--- start of Data to process ---

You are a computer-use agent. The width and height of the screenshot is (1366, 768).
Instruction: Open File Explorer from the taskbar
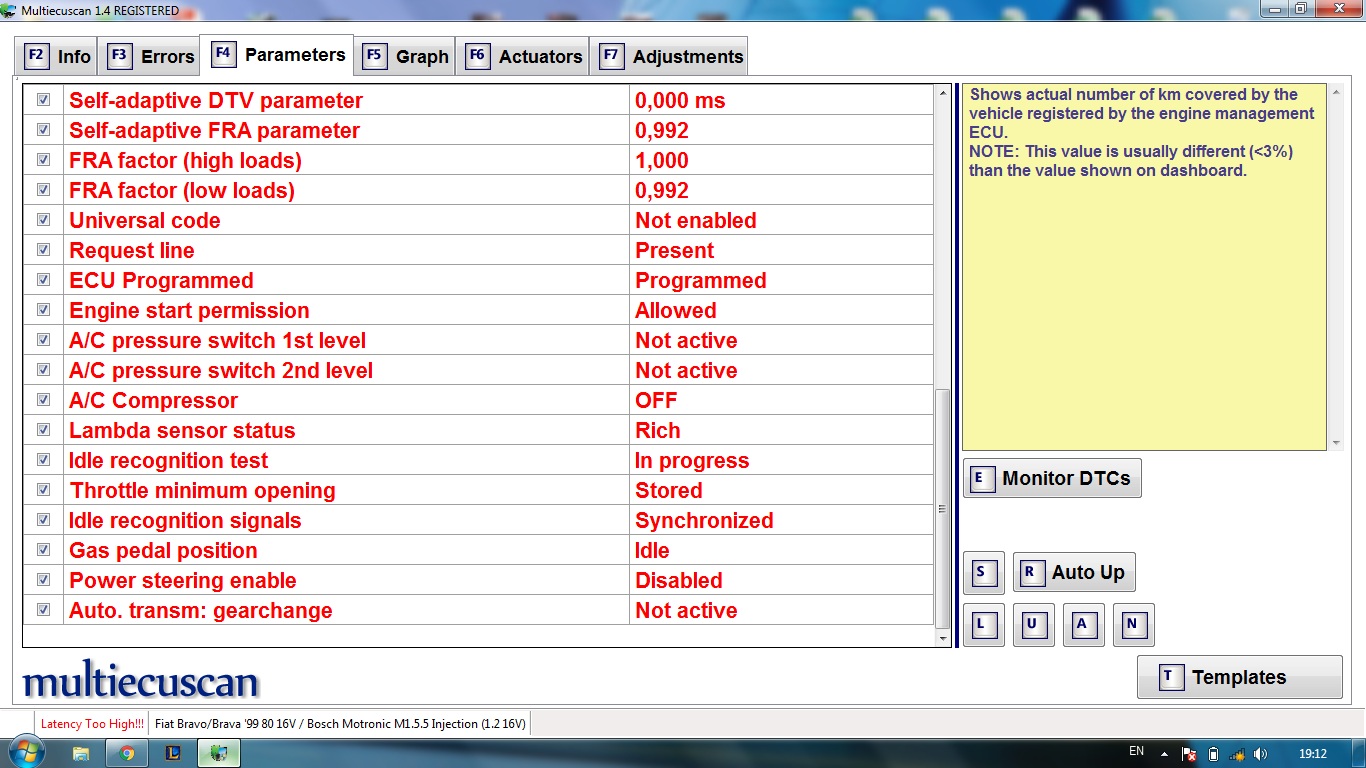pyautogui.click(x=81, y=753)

--- end of Data to process ---
--- start of Data to process ---

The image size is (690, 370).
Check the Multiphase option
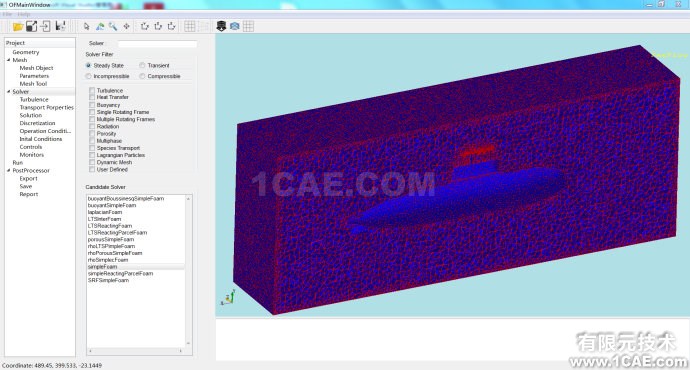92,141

--- end of Data to process ---
--- start of Data to process ---

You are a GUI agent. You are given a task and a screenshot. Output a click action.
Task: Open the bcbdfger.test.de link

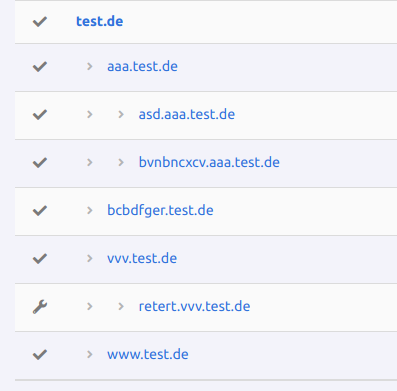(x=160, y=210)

--- end of Data to process ---

Recast the records from the line with "You are a computer-use" up to and including the line with "pyautogui.click(x=81, y=753)" as a Markdown table with columns Row and Line, omitting blank lines and leaving out the pictures.

| Row | Line |
|---|---|
| 1 | You are a computer-use agent. The width and height of the screenshot is (1366, 768). |
| 2 | Instruction: Open File Explorer from the taskbar |
| 3 | pyautogui.click(x=81, y=753) |